Mark Zuckerberg once claimed that “people use their real names on Facebook […] and I think that’s a really simple social solution to a possibly complex technical issue”. He expressed an ideal that Internet should be an open and transparent space. Yet imagination of a borderless internet quickly collapses when we ask: where in the world is Instagram, in a place where it has been banned for more than a decade?
Instagram, launched in 2010, as a part of Meta’s global network, promotes itself as a visual community without borders. It invites users to “share their world”, assuming that images and networks flow freely across the borders. However, since 2014, when Chinese government tightened internet censorship, Instagram was officially blocked, its absence has become a symbol of how geography and power shape digital space.
Existence of digital borders
The Instagram ban reveals the presence of national sovereignty in the online world. China’s “Great Firewall” is not simply a technological barrier, but a geopolitical infrastructure. It redraws the boundaries of the internet and subjects digital flows to the logic of the state.
This is in stark contrast to Zuckerberg’s embrace of “real names”. When Western platforms embrace transparent identity as a symbol of freedom, the Chinese internet uses a “real-name system” to achieve state-verified visibility. One must first be “registered”. This contrast illustrates that so-called “global internet” is not universally shared, but rather shaped into diverse structures by diverse political cultures.
Paradoxically, Instagram has never truly disappeared from China, and it persists in a different form.

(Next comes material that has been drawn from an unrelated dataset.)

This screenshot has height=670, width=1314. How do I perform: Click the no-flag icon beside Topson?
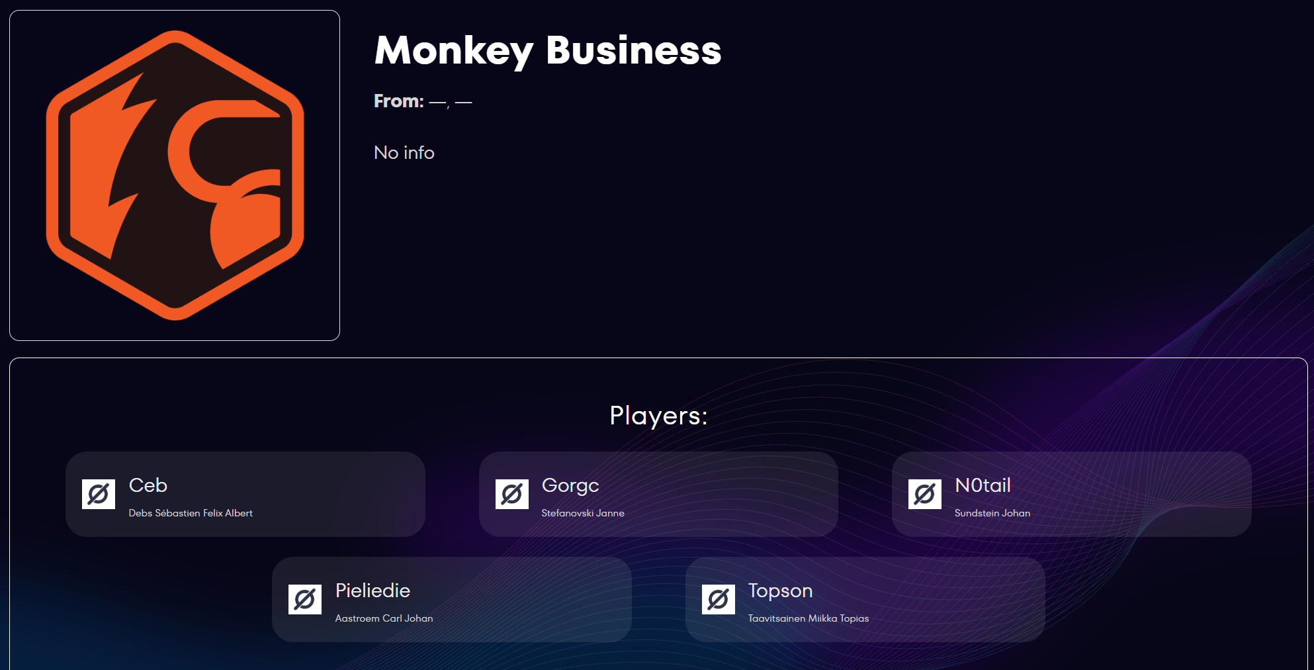click(718, 599)
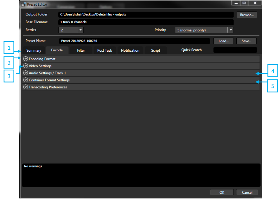Expand the Video Settings section chevron

click(25, 66)
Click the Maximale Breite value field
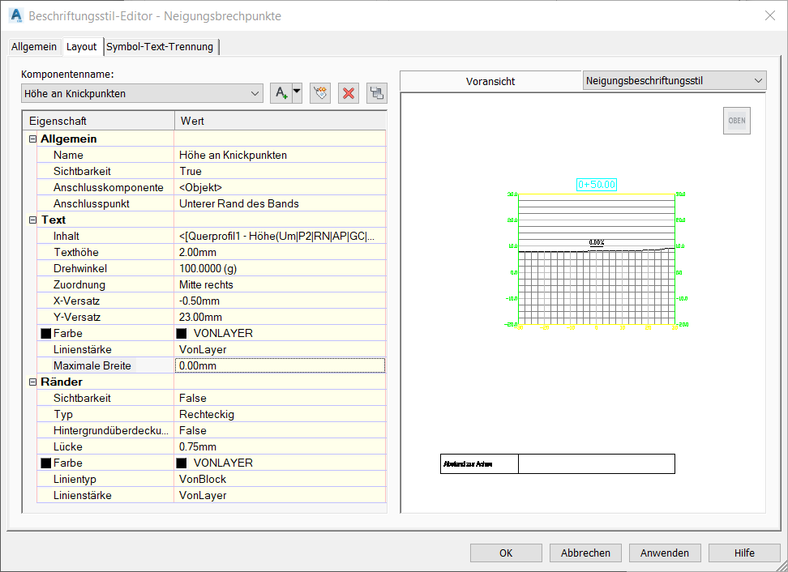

The Underground Life of a Global Platform
In cities like Shanghai and Beijing, artists, designers and influencers continue to use Instagram through VPN to connect with International audiences. For them, Instagram is not only a platform to display their work but also a gateway to global pop culture.
Some Chinese brands also use agencies to operate overseas accounts to reach overseas markets. Thus, while the platform is politically excluded, it remains economically vibrant.

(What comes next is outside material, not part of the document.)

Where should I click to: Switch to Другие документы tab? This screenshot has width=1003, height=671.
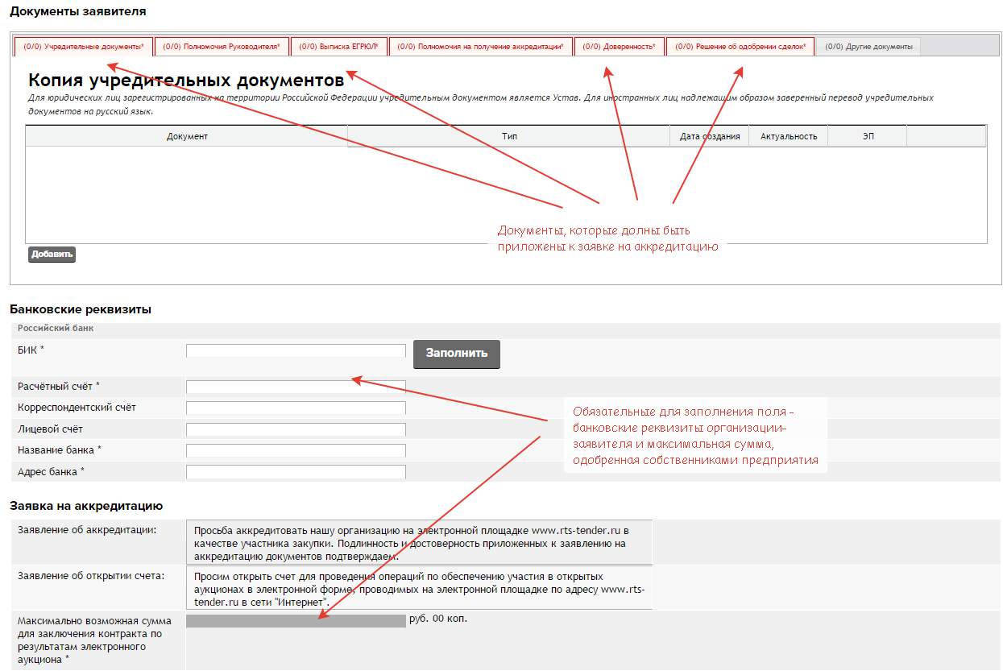(868, 47)
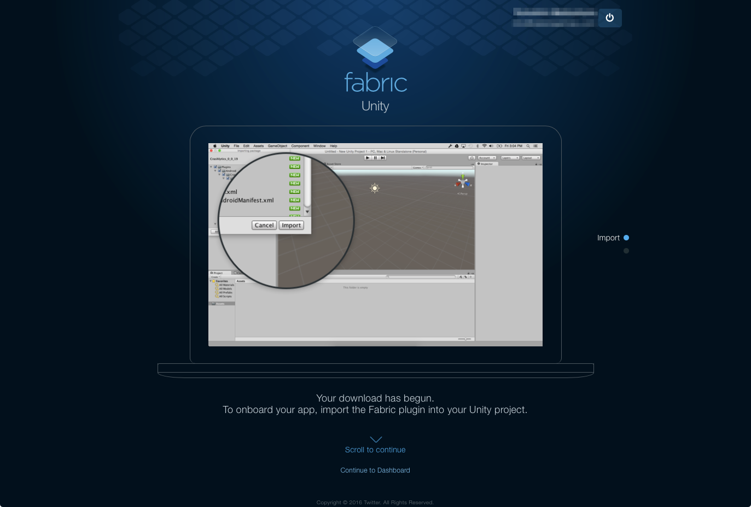This screenshot has width=751, height=507.
Task: Click the scene orientation gizmo icon
Action: (x=463, y=182)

Even more, its influence has great impact on local apps. The now-popular Xiaohongshu (Red Note) in China is deeply inspired by Instagram in both its interface design and content ecosystem. Though erased from official maps, Instagram constantly reapprear in the cultural and aesthetic forms.
Glocalization
Instagram’s fate in China challenges the myth that globalization equals connectivity. Global platforms do not spread evenly; rather, they are transformed and filtered when they enter different contexts. The Chinese internet embodies what scholars call “platform nationalism”, which means the state asserts technological sovereignty by promoting local platforms like WeChat. Also, “glocalization”, global designs are reinterpreted by local cultures.
End
Above all, the answer to the question, “Where is Instagram in the world”, is not a problem of geographic coordinates, but rather a reflection of power structures. It exists within a transnational, semi-invisible network of connections that connects VPN users, brands and cultural elites, while excludeing the majority of ordinary internet users.
This fragmented existence reveals the unequal geography of the internet, who is connected and who is left behind.